‘Smartphone-bleek’ is het nieuwe chic. We gebruiken ons mobiele toestel zo vaak dat ons gelaat er wit van kleurt. Toch stokt de verkoop. De smartphone moet zichzelf heruitvinden.
Hoe ziet de smartphone van morgen eruit?
Hoe communiceren we over vijf jaar? En hoe kan de productie van smartphones duurzamer? Je leest het in het maartnummer van Eos.
De bouwplannen van de Death Star kan je vanop een hologram aflezen. Tenminste, als je leeft in het universum van Star Wars. In die fantastische wereld kan je ook 3D-schaken met harige aliens en een appartement huren in een zwevende stad. In mijn puberjaren was het vooral dat hologram dat mijn verbeelding prikkelde, precies omdat het zo geloofwaardig was. Het hintte naar een toekomst die telkens weer net om de hoek leek te wachten.
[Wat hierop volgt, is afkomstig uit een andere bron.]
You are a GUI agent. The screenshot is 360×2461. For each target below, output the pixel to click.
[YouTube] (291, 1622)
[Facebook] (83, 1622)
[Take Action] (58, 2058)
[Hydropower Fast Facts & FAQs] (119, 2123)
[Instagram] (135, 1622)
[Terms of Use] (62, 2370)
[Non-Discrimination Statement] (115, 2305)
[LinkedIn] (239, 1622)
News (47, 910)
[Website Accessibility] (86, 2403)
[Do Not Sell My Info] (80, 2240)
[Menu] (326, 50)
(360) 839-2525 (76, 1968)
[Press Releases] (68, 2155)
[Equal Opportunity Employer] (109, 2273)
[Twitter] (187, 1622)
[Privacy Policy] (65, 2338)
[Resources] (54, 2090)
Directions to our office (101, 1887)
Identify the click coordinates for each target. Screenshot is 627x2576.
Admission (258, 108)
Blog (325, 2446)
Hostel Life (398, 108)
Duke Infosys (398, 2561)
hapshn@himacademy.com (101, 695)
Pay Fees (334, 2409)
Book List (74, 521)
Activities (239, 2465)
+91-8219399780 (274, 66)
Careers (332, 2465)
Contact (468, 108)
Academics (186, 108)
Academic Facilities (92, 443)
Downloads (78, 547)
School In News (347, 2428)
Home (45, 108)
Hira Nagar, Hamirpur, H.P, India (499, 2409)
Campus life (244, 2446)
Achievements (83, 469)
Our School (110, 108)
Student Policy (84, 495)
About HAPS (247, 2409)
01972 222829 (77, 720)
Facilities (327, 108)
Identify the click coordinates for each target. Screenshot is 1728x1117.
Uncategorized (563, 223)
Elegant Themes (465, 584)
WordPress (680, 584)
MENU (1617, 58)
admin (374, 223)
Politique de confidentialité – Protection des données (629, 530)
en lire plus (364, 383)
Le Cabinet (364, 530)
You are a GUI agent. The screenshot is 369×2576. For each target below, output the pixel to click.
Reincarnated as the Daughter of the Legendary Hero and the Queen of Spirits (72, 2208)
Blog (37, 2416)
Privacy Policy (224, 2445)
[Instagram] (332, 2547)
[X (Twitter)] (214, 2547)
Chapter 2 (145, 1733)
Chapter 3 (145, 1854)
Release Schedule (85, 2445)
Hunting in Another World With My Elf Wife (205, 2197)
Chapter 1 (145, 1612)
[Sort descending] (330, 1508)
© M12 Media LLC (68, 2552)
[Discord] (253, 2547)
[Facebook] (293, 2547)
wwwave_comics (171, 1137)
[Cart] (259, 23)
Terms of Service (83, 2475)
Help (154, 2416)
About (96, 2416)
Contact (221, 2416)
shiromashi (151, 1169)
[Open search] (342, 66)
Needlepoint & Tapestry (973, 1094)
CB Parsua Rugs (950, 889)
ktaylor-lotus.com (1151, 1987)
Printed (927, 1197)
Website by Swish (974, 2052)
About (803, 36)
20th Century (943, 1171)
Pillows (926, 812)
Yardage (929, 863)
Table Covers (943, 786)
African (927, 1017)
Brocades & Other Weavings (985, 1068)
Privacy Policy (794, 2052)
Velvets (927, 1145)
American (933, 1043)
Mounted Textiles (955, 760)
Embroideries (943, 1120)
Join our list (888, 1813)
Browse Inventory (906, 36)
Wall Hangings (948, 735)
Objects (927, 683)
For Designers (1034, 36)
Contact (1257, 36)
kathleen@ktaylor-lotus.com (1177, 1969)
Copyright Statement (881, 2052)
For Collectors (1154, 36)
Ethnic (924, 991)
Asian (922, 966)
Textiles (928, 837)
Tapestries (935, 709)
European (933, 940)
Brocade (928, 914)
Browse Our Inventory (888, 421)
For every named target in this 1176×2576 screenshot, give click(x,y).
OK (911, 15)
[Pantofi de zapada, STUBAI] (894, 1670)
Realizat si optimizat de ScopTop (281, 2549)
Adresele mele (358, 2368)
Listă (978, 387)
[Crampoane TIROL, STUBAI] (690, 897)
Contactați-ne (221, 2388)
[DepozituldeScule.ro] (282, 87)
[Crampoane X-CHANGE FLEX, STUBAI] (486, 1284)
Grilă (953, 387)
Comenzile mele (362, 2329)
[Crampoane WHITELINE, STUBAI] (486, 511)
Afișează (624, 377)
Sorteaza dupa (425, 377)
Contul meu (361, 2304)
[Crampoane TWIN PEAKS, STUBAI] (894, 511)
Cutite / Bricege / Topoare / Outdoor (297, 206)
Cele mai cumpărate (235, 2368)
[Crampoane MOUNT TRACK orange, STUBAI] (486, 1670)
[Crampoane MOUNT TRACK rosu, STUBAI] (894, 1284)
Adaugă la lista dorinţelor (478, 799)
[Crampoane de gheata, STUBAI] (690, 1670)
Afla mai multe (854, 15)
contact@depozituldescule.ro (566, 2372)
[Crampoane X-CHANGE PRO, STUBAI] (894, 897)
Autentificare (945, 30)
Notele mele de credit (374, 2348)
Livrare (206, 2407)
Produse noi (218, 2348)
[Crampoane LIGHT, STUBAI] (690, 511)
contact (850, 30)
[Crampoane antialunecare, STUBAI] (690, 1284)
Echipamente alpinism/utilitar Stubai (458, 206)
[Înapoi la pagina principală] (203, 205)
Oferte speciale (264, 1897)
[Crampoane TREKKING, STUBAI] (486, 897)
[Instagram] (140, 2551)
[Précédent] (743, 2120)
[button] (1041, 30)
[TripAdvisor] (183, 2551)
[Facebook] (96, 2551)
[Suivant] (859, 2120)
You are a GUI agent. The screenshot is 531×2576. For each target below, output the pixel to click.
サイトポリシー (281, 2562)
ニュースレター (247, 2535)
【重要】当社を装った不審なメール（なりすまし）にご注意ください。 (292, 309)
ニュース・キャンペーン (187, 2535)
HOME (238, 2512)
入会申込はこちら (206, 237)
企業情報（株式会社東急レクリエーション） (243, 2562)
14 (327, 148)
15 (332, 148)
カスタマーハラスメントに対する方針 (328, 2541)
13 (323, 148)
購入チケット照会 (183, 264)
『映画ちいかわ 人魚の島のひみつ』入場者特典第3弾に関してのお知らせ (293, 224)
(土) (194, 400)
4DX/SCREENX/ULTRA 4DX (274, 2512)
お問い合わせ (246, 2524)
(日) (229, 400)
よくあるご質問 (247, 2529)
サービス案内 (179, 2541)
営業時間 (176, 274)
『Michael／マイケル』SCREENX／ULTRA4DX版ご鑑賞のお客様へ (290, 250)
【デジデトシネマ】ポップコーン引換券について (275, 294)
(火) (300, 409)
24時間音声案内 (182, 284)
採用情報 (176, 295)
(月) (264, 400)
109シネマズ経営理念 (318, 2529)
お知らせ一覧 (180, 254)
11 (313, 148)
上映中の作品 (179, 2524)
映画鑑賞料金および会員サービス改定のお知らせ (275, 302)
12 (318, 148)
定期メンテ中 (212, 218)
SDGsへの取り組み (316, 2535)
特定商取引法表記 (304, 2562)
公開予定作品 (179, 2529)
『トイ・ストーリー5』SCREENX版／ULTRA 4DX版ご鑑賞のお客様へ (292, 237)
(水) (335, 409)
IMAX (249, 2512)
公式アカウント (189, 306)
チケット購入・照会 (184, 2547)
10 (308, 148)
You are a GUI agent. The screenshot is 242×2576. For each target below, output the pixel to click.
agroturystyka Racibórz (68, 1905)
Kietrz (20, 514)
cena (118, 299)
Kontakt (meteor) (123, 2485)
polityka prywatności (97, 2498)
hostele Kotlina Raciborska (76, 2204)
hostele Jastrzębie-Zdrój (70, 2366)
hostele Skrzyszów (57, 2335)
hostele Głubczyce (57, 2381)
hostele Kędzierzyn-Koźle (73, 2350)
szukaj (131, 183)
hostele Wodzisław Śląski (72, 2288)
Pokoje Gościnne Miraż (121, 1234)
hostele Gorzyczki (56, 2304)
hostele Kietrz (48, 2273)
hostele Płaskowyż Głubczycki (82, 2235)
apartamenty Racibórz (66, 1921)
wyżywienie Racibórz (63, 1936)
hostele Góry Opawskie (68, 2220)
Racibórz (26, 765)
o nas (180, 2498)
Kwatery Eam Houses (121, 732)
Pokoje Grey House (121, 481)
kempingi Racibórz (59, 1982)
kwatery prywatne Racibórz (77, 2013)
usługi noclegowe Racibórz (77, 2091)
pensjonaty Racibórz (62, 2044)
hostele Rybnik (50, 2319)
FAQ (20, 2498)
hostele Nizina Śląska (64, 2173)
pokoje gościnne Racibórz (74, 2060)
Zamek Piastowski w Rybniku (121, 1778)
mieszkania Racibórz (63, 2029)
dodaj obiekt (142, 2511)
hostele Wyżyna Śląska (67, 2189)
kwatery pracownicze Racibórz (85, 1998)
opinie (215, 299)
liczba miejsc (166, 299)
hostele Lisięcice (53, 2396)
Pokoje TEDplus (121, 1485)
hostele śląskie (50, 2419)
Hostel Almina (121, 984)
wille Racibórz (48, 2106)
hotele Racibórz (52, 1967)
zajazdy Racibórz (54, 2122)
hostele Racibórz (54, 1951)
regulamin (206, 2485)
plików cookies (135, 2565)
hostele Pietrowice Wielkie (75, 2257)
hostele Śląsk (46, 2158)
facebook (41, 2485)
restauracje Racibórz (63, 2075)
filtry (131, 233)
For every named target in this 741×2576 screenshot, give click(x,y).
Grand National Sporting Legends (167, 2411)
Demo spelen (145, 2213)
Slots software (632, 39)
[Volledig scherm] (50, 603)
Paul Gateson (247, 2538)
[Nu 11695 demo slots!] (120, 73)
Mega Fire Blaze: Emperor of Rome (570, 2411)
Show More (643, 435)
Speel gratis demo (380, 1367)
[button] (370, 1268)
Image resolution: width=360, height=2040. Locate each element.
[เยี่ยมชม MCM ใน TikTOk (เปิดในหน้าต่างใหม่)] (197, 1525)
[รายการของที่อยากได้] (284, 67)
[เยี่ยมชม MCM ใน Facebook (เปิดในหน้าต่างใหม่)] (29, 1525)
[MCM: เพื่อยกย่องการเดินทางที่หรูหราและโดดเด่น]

Die symbolische kracht had de allereerste iPhone ook. Tien jaar geleden stelde Steve Jobs hem voor als een heruitgevonden telefoon. Een ‘magisch’ toestel met een groot aanraakscherm dat je bedient met het beste richtapparaat ter wereld: je vingers. De iPhone brak met de bestaande gsm’s en pda’s en stond aan de wieg van een nieuwe generatie mobiele toestellen.
Vandaag hebben om en bij de 2,4 miljard mensen een smartphone. Hij werd een verlengstuk van ons lichaam. We gebruiken hem om met mensen te praten die we zonder het toestel niet altijd kunnen bereiken. Niet alleen door te bellen, maar ook door snaps, stickers, versleutelde berichten, emoticons, mails en tweets te versturen. Anders gezegd, de smartphone heeft communicatie naar een compleet nieuw niveau getild.
Harder, better, faster … saaier
In een wereld waarin je met je stem de waterkoker kan aanzetten, met een brilletje een virtuele realiteit induikt en een tandenborstel je vertelt hoe je best poetst, begint zo’n smartphone al gauw duf aan te voelen. Een gebrek aan baanbrekende innovaties heeft gevolgen. Voor het eerst sinds de opkomst van de smartphone stagneert de verkoop ervan.